Reckless Rejection of the Measles Vaccine

A pediatrician in Miami administered a measles vaccination.Credit...Joe Raedle/Getty Images

It is bad enough that many misguided parents are endangering their own children by refusing to let them be vaccinated against measles and other contagious diseases. But it is shockingly irresponsible of them to put other children and adults at risk of catching measles from their unvaccinated children.

Public officials and pediatricians need to restrict where unvaccinated children are allowed to go if the parents refuse to do so. Most unvaccinated people can weather a bout of measles, but some groups are at high risk of complications. Young infants, pregnant women, children suffering from leukemia, and people with weak immune systems, among others, can’t take the vaccine and could suffer great harm from measles, including encephalitis and even death.
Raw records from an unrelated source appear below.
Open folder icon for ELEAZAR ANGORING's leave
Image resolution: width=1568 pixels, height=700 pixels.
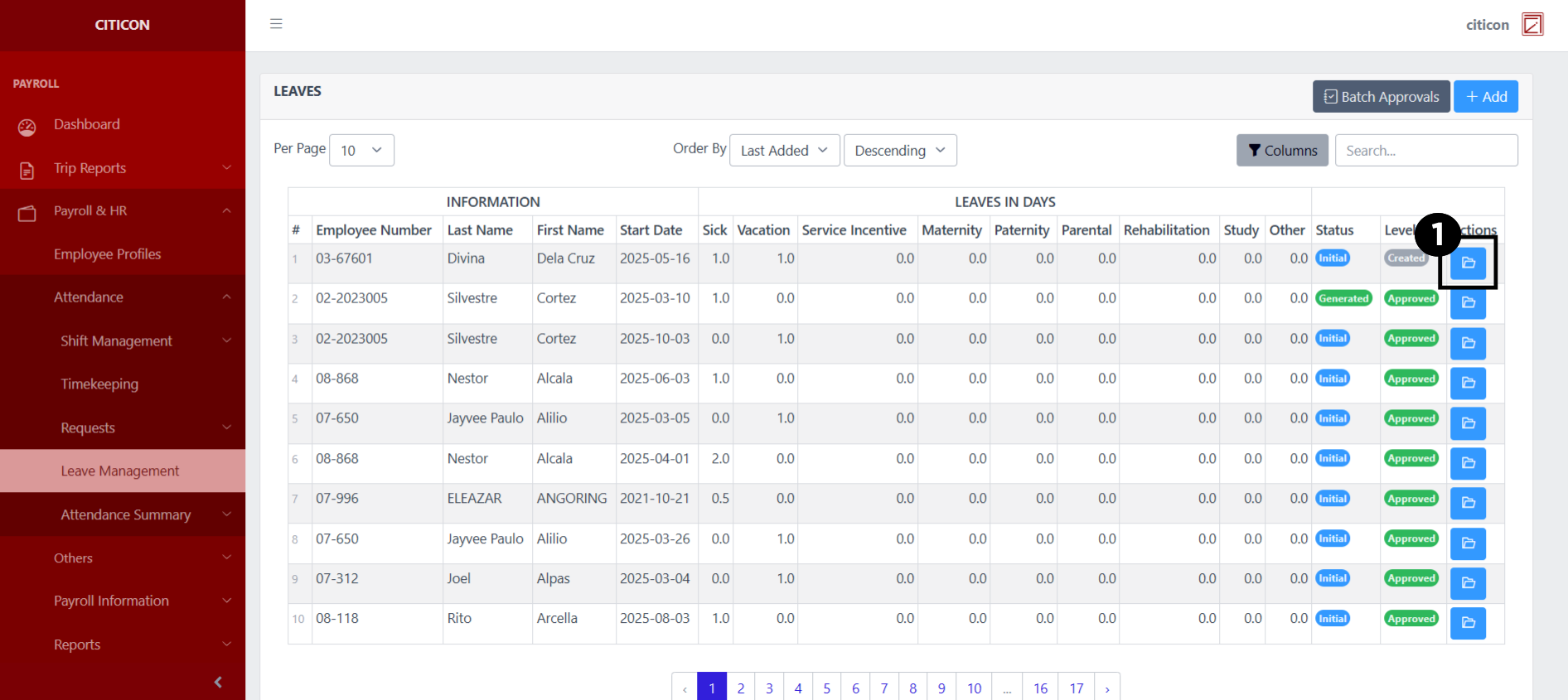point(1468,503)
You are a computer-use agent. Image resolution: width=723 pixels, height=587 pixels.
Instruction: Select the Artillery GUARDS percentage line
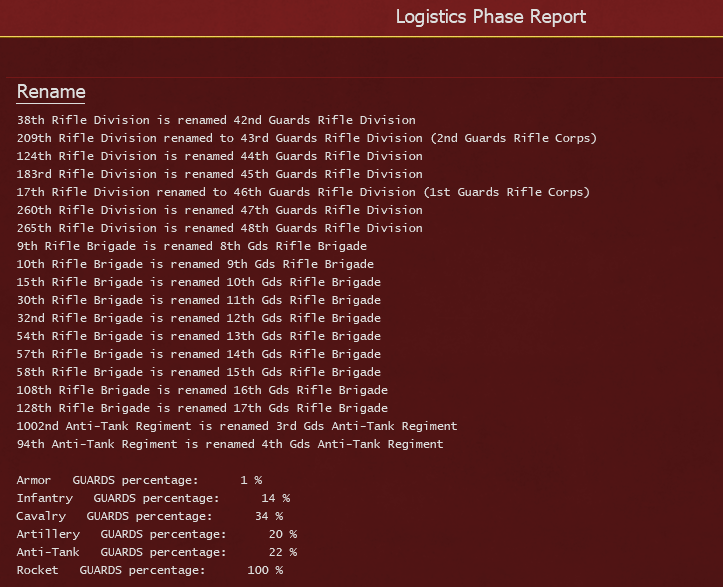(157, 534)
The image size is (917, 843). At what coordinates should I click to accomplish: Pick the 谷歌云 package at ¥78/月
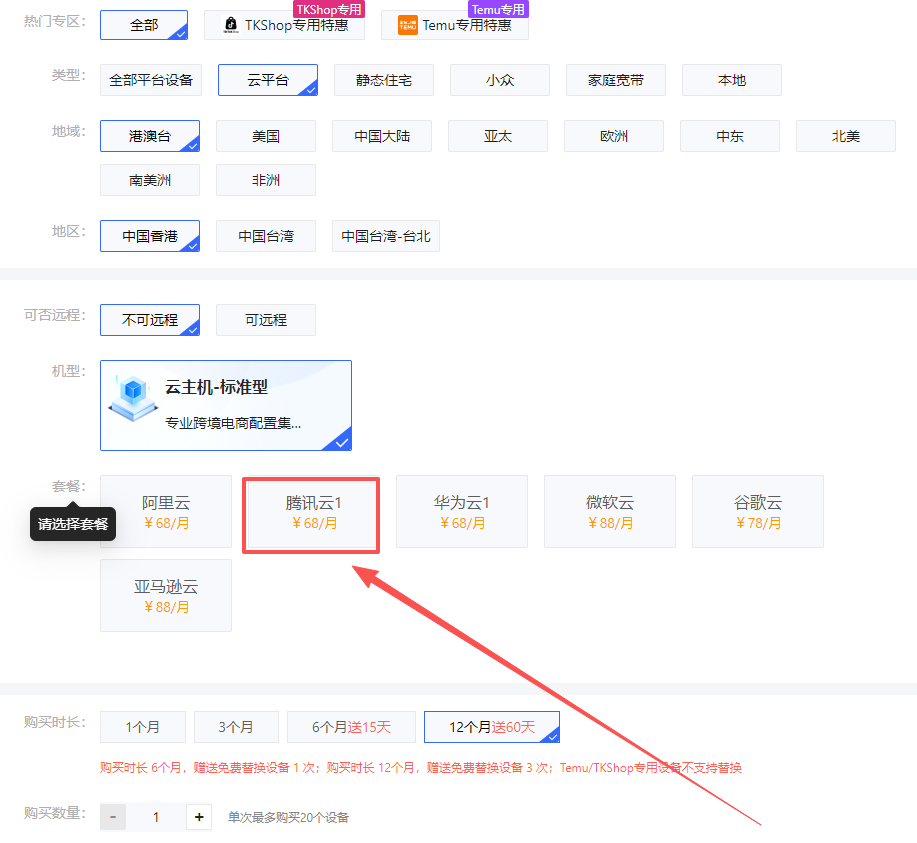757,512
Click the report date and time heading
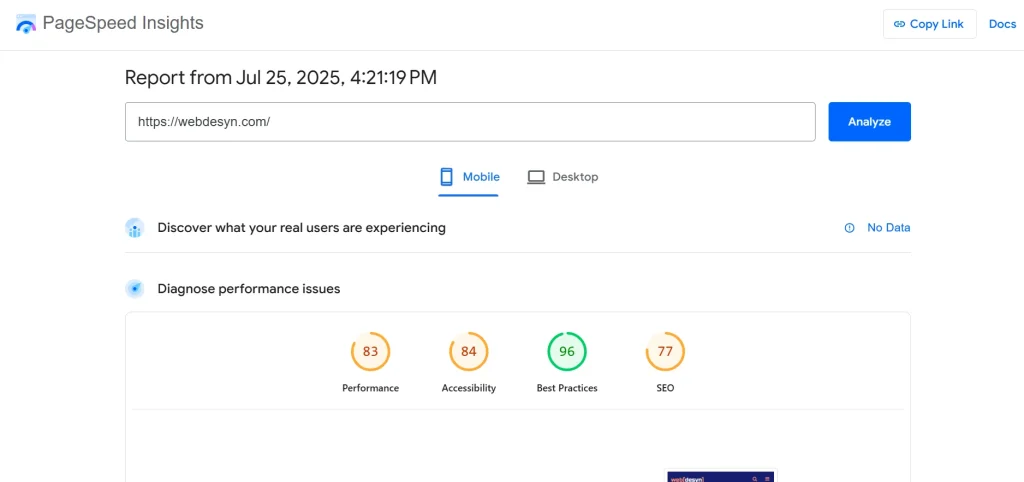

Measles is so contagious that 90 percent of the people who are not immune to the disease will become infected if exposed to a measles carrier. Even after an infected person leaves the room, the virus can hang around and infect people for a couple of hours.

The tragedy is that there is a highly effective vaccine that federal health officials deem 95 percent to 97 percent effective, yet many parents refuse to use it either because they believe, mistakenly, that it would cause autism or they believe, also mistakenly, that measles is a disease of the past so there is no real need to have their children vaccinated.

State and local laws vary on vaccination requirements for entering the public schools. Some have “personal belief” exemptions that allow parents to opt out of mandatory vaccinations.

In Orange County, Calif., some schools report that 20 percent to 40 percent of parents have sought a personal-beliefs exemption. Last year, 79 percent of the cases of measles in the unvaccinated in the United States were connected to personal-belief exemptions.

From Jan. 1 to Jan. 30 this year, some 102 people in 14 states were reported to have measles, of which 56 are part of a large, multistate outbreak linked to Disneyland in California. It is believed that someone infected abroad carried the virus to Disneyland in December and, in the crowded conditions there, spread it to children without immunity.

At least one pediatric clinic in Orange County, Calif., is debating whether to ban unvaccinated children lest they carry measles or other diseases that could infect babies and vulnerable children in the waiting room.

Last year, California made it more difficult for parents to opt out by requiring that their personal-belief request be signed by a doctor. But pockets of resistance remain. In such cases, officials should take action to protect the public. Those in Orange County, for instance, have wisely barred some unvaccinated children from going to school.